Banking requirements published in 1988

Basel I, or the 1988 Basel Accord, is a framework on banking regulations published by the Basel Committee on Banking Supervision in 1988. It arose from deliberations by central banks from major countries during the late 1970s and 1980s. By 1992, it had been transposed into law by all Group of Ten (G10) countries.

==Background==
The motivation for an international accord on minimum capital requirements came primarily from the United States, where such minimums were first introduced in the early 1980s and where banks subject to them expressed concern about being undercut by then-rapidly expanding competitors from Japan. In March 1984, Federal Reserve chairman Paul Volcker advocated such an international standard in a presentation at the BCBS, but failed to gain traction. Instead, the Federal Reserve went for a bilateral approach and in early 1987 published an agreement with the Bank of England, which it then leveraged to stimulate the more multilateral discussion at the BCBS.

==Main framework==
Basel I is primarily focused on credit risk and appropriate risk-weighting of assets. Assets of banks were classified and grouped in five categories according to credit risk, carrying risk weights of 0% (for example cash, bullion, home country debt like Treasuries), 20% (securitisations such as mortgage-backed securities (MBS) with the highest AAA rating), 50% (municipal revenue bonds, residential mortgages), 100% (for example, most corporate debt), and some assets given no rating. Banks with an international presence are required to hold capital equal to 8% of their risk-weighted assets (RWA).

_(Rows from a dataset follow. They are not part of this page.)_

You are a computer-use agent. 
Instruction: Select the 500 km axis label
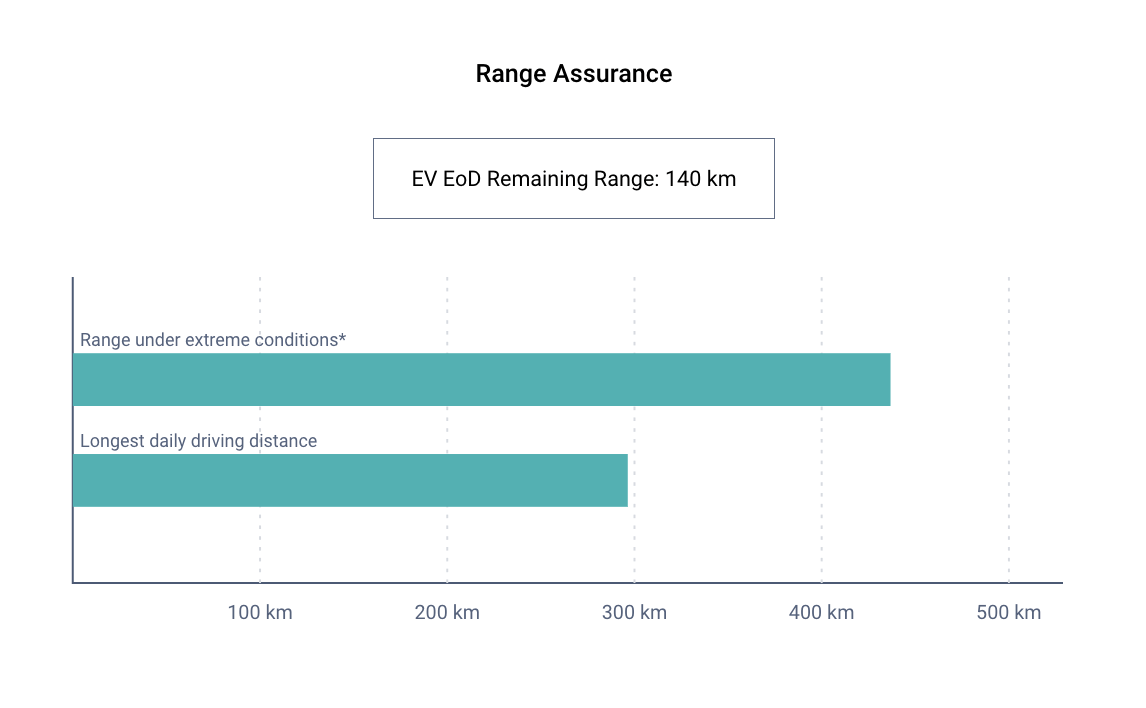point(1008,612)
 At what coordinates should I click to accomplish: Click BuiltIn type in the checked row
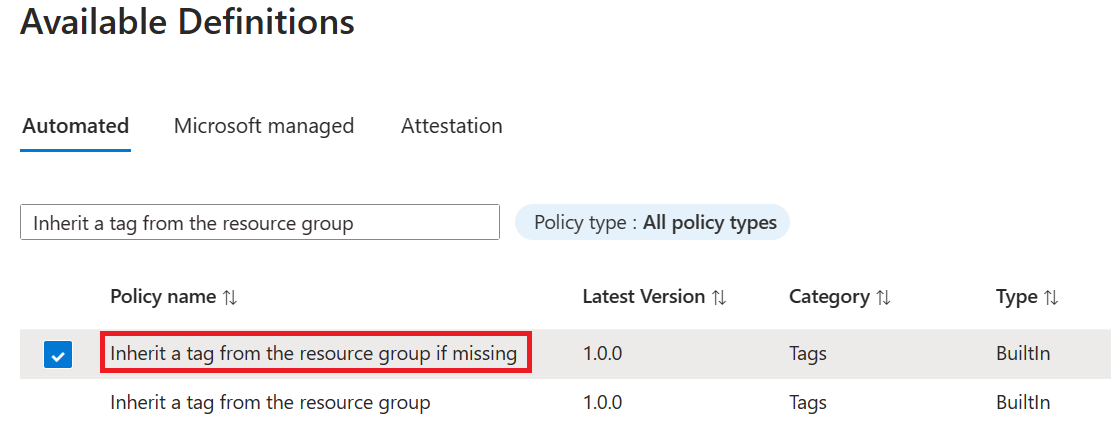(x=1023, y=354)
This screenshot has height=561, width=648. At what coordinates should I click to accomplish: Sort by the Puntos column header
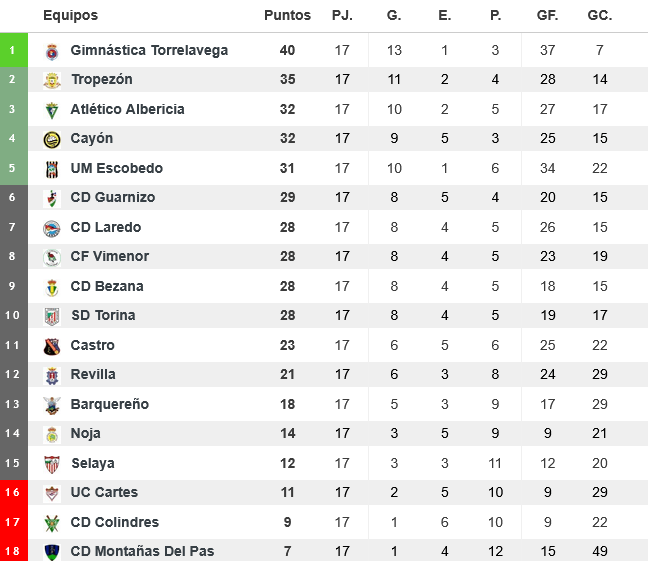pos(287,16)
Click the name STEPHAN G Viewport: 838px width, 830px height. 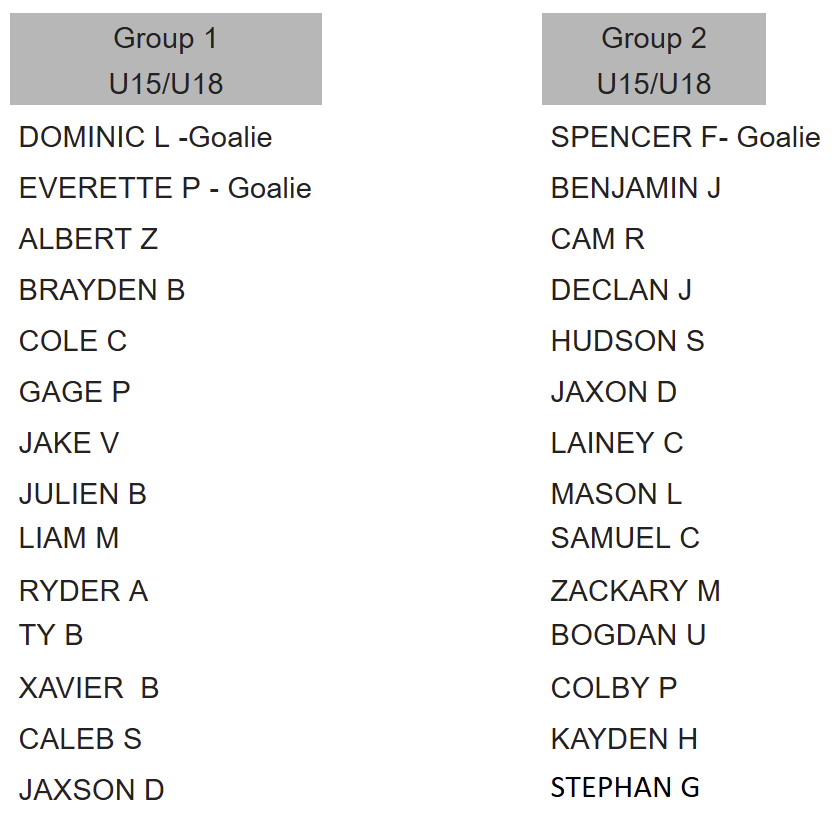[x=625, y=787]
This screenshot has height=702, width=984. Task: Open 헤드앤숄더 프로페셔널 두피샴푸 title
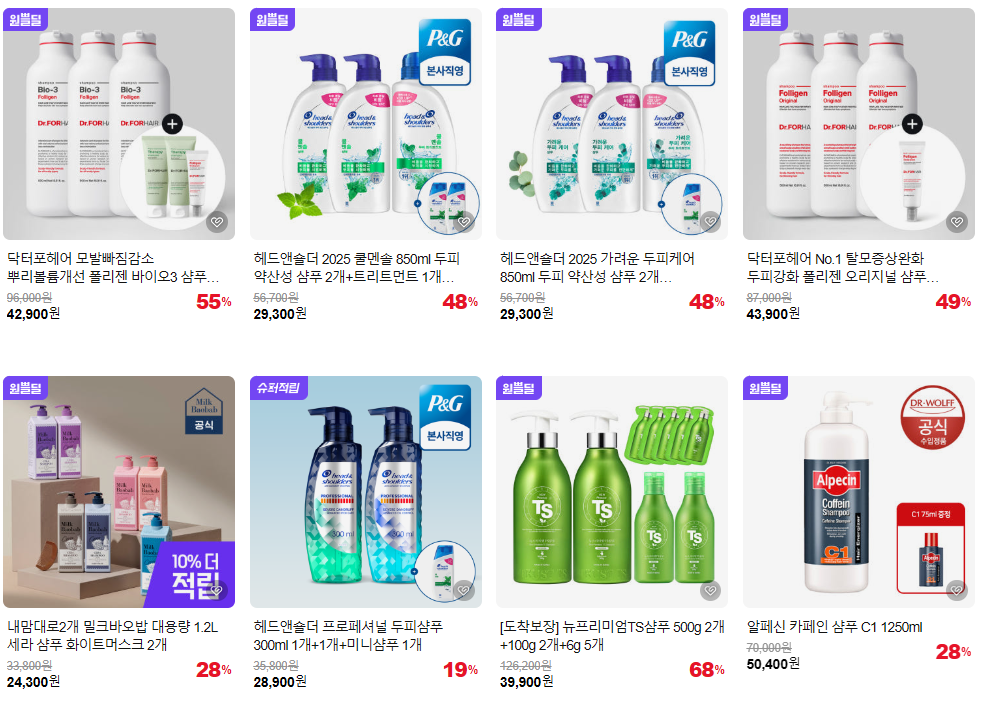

The tier 1 capital ratio = tier 1 capital / all RWA

The total capital ratio = (tier 1 + tier 2 capital) / all RWA

Leverage ratio = total capital/average total assets

Banks are also required to report off-balance-sheet items such as letters of credit, unused commitments, and derivatives. These all factor into the risk weighted assets, which are reported to regulators. In the United States, the report is typically submitted to the Federal Reserve Bank as HC-R for the bank-holding company and submitted to the Office of the Comptroller of the Currency (OCC) as RC-R for just the bank.

From 1988 this framework was progressively introduced in member countries of G-10, comprising 13 countries as of 2013: Belgium, Canada, France, Germany, Italy, Japan, Luxembourg, Netherlands, Spain, Sweden, Switzerland, United Kingdom and the United States.

Over 100 other countries also adopted, at least in name, the principles prescribed under Basel I. The efficacy with which the principles are enforced varies, even within nations of the Group.

==Shortcomings==
Basel I incentivized global banks to lend to members of the OECD and the IMF's General Arrangements to Borrow (GAB) while disincentivizing loans to non-members of these institutions.